--- Records shown ---
——

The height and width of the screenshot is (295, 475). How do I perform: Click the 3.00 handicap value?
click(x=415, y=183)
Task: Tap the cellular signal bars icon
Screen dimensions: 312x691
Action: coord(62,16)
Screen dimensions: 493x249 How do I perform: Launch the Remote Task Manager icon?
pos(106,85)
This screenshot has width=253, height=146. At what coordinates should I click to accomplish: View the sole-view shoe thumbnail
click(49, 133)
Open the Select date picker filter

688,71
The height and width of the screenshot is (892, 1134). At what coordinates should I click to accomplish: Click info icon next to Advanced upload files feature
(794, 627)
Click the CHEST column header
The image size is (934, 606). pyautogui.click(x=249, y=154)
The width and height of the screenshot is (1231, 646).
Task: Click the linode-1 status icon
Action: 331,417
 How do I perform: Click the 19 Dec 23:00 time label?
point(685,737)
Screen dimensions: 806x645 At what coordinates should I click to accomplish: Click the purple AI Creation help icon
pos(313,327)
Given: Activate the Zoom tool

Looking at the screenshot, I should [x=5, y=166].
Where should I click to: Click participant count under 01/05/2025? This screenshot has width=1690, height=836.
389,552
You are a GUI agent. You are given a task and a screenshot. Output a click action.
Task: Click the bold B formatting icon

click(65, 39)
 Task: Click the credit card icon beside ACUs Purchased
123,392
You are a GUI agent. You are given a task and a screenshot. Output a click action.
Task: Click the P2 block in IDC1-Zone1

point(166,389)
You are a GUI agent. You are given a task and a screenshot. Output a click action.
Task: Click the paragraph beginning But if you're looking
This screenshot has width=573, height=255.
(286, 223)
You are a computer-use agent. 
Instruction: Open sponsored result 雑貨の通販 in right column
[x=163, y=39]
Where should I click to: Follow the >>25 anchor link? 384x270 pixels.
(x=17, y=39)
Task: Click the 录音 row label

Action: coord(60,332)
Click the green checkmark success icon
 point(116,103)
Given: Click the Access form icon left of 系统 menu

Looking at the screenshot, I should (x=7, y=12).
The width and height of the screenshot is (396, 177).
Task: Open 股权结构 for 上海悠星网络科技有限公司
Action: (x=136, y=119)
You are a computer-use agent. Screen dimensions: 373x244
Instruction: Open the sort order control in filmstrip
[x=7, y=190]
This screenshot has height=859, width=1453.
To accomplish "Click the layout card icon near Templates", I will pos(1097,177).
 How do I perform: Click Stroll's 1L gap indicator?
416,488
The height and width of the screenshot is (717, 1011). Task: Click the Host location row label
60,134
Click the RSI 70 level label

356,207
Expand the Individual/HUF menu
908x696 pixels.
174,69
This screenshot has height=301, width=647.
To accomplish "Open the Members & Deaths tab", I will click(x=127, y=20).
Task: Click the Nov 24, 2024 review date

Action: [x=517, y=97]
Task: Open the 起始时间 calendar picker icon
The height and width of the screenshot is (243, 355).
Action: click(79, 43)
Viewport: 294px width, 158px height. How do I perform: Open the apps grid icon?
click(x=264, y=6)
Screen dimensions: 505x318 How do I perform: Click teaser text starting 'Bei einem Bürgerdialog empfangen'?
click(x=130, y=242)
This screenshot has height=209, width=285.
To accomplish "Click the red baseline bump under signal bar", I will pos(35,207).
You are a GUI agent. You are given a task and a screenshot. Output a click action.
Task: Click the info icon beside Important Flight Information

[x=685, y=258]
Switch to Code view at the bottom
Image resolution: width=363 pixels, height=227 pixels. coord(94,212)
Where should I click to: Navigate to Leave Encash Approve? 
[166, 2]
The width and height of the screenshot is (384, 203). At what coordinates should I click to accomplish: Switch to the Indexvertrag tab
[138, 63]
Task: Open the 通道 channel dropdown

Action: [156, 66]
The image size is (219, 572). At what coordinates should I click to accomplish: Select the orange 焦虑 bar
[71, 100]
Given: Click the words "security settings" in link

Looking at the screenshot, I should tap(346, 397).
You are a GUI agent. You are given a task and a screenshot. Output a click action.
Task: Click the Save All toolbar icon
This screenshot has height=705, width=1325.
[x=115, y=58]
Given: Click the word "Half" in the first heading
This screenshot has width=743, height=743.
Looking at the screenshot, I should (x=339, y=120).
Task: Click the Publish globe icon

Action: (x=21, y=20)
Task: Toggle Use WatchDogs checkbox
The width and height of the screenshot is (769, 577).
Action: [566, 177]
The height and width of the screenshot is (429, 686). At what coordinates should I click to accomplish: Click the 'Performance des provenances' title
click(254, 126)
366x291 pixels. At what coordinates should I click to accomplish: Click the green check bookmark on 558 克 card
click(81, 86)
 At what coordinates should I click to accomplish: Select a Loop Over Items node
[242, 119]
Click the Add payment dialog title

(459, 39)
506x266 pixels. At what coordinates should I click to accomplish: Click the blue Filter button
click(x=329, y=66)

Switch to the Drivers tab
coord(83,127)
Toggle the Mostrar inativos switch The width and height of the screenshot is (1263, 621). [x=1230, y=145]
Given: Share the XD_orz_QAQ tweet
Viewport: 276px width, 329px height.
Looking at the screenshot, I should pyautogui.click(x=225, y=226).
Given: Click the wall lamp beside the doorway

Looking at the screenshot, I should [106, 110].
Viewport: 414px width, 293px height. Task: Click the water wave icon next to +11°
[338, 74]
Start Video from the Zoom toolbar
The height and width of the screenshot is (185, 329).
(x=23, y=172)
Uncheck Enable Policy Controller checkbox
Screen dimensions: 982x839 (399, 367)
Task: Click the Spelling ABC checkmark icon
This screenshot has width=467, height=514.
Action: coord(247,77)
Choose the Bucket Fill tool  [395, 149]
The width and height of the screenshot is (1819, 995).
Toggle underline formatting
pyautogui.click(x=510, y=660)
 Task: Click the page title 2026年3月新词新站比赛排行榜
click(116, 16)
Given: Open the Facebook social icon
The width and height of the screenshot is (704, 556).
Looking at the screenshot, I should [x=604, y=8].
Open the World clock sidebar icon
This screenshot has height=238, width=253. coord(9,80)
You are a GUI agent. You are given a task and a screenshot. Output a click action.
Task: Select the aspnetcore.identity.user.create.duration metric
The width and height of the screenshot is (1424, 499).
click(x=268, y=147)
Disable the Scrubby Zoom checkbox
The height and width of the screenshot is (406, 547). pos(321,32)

——

--- Problem details ---
Give back every entry exactly.

--- Problem solution ---
The height and width of the screenshot is (295, 475). How do I perform: Click the 3.00 handicap value?
click(x=415, y=183)
Task: Tap the cellular signal bars icon
Screen dimensions: 312x691
Action: coord(62,16)
Screen dimensions: 493x249 How do I perform: Launch the Remote Task Manager icon?
pos(106,85)
This screenshot has width=253, height=146. At what coordinates should I click to accomplish: View the sole-view shoe thumbnail
click(49, 133)
Open the Select date picker filter

688,71
The height and width of the screenshot is (892, 1134). At what coordinates should I click to accomplish: Click info icon next to Advanced upload files feature
(794, 627)
Click the CHEST column header
The image size is (934, 606). pyautogui.click(x=249, y=154)
The width and height of the screenshot is (1231, 646).
Task: Click the linode-1 status icon
Action: 331,417
 How do I perform: Click the 19 Dec 23:00 time label?
point(685,737)
Screen dimensions: 806x645 At what coordinates should I click to accomplish: Click the purple AI Creation help icon
pos(313,327)
Given: Activate the Zoom tool

Looking at the screenshot, I should [x=5, y=166].
Where should I click to: Click participant count under 01/05/2025? This screenshot has width=1690, height=836.
389,552
You are a GUI agent. You are given a task and a screenshot. Output a click action.
Task: Click the bold B formatting icon

click(65, 39)
 Task: Click the credit card icon beside ACUs Purchased
123,392
You are a GUI agent. You are given a task and a screenshot. Output a click action.
Task: Click the P2 block in IDC1-Zone1

point(166,389)
You are a GUI agent. You are given a task and a screenshot. Output a click action.
Task: Click the paragraph beginning But if you're looking
This screenshot has width=573, height=255.
(286, 223)
You are a computer-use agent. 
Instruction: Open sponsored result 雑貨の通販 in right column
[x=163, y=39]
Where should I click to: Follow the >>25 anchor link? 384x270 pixels.
(x=17, y=39)
Task: Click the 录音 row label

Action: coord(60,332)
Click the green checkmark success icon
 point(116,103)
Given: Click the Access form icon left of 系统 menu

Looking at the screenshot, I should (x=7, y=12).
The width and height of the screenshot is (396, 177).
Task: Open 股权结构 for 上海悠星网络科技有限公司
Action: (x=136, y=119)
You are a computer-use agent. Screen dimensions: 373x244
Instruction: Open the sort order control in filmstrip
[x=7, y=190]
This screenshot has height=859, width=1453.
To accomplish "Click the layout card icon near Templates", I will pos(1097,177).
 How do I perform: Click Stroll's 1L gap indicator?
416,488
The height and width of the screenshot is (717, 1011). Task: Click the Host location row label
60,134
Click the RSI 70 level label

356,207
Expand the Individual/HUF menu
908x696 pixels.
174,69
This screenshot has height=301, width=647.
To accomplish "Open the Members & Deaths tab", I will click(x=127, y=20).
Task: Click the Nov 24, 2024 review date

Action: [x=517, y=97]
Task: Open the 起始时间 calendar picker icon
The height and width of the screenshot is (243, 355).
Action: click(79, 43)
Viewport: 294px width, 158px height. How do I perform: Open the apps grid icon?
click(x=264, y=6)
Screen dimensions: 505x318 How do I perform: Click teaser text starting 'Bei einem Bürgerdialog empfangen'?
click(x=130, y=242)
This screenshot has height=209, width=285.
To accomplish "Click the red baseline bump under signal bar", I will pos(35,207).
You are a GUI agent. You are given a task and a screenshot. Output a click action.
Task: Click the info icon beside Important Flight Information

[x=685, y=258]
Switch to Code view at the bottom
Image resolution: width=363 pixels, height=227 pixels. coord(94,212)
Where should I click to: Navigate to Leave Encash Approve? 
[166, 2]
The width and height of the screenshot is (384, 203). At what coordinates should I click to accomplish: Switch to the Indexvertrag tab
[138, 63]
Task: Open the 通道 channel dropdown

Action: [156, 66]
The image size is (219, 572). At what coordinates should I click to accomplish: Select the orange 焦虑 bar
[71, 100]
Given: Click the words "security settings" in link

Looking at the screenshot, I should tap(346, 397).
You are a GUI agent. You are given a task and a screenshot. Output a click action.
Task: Click the Save All toolbar icon
This screenshot has height=705, width=1325.
[x=115, y=58]
Given: Click the word "Half" in the first heading
This screenshot has width=743, height=743.
Looking at the screenshot, I should (x=339, y=120).
Task: Click the Publish globe icon

Action: (x=21, y=20)
Task: Toggle Use WatchDogs checkbox
The width and height of the screenshot is (769, 577).
Action: [566, 177]
The height and width of the screenshot is (429, 686). At what coordinates should I click to accomplish: Click the 'Performance des provenances' title
click(254, 126)
366x291 pixels. At what coordinates should I click to accomplish: Click the green check bookmark on 558 克 card
click(81, 86)
 At what coordinates should I click to accomplish: Select a Loop Over Items node
[242, 119]
Click the Add payment dialog title

(459, 39)
506x266 pixels. At what coordinates should I click to accomplish: Click the blue Filter button
click(x=329, y=66)

Switch to the Drivers tab
coord(83,127)
Toggle the Mostrar inativos switch The width and height of the screenshot is (1263, 621). [x=1230, y=145]
Given: Share the XD_orz_QAQ tweet
Viewport: 276px width, 329px height.
Looking at the screenshot, I should pyautogui.click(x=225, y=226).
Given: Click the wall lamp beside the doorway

Looking at the screenshot, I should [106, 110].
Viewport: 414px width, 293px height. Task: Click the water wave icon next to +11°
[338, 74]
Start Video from the Zoom toolbar
The height and width of the screenshot is (185, 329).
(x=23, y=172)
Uncheck Enable Policy Controller checkbox
Screen dimensions: 982x839 (399, 367)
Task: Click the Spelling ABC checkmark icon
This screenshot has width=467, height=514.
Action: coord(247,77)
Choose the Bucket Fill tool  [395, 149]
The width and height of the screenshot is (1819, 995).
Toggle underline formatting
pyautogui.click(x=510, y=660)
 Task: Click the page title 2026年3月新词新站比赛排行榜
click(116, 16)
Given: Open the Facebook social icon
The width and height of the screenshot is (704, 556).
Looking at the screenshot, I should [x=604, y=8].
Open the World clock sidebar icon
This screenshot has height=238, width=253. coord(9,80)
You are a GUI agent. You are given a task and a screenshot. Output a click action.
Task: Select the aspnetcore.identity.user.create.duration metric
The width and height of the screenshot is (1424, 499).
click(x=268, y=147)
Disable the Scrubby Zoom checkbox
The height and width of the screenshot is (406, 547). pos(321,32)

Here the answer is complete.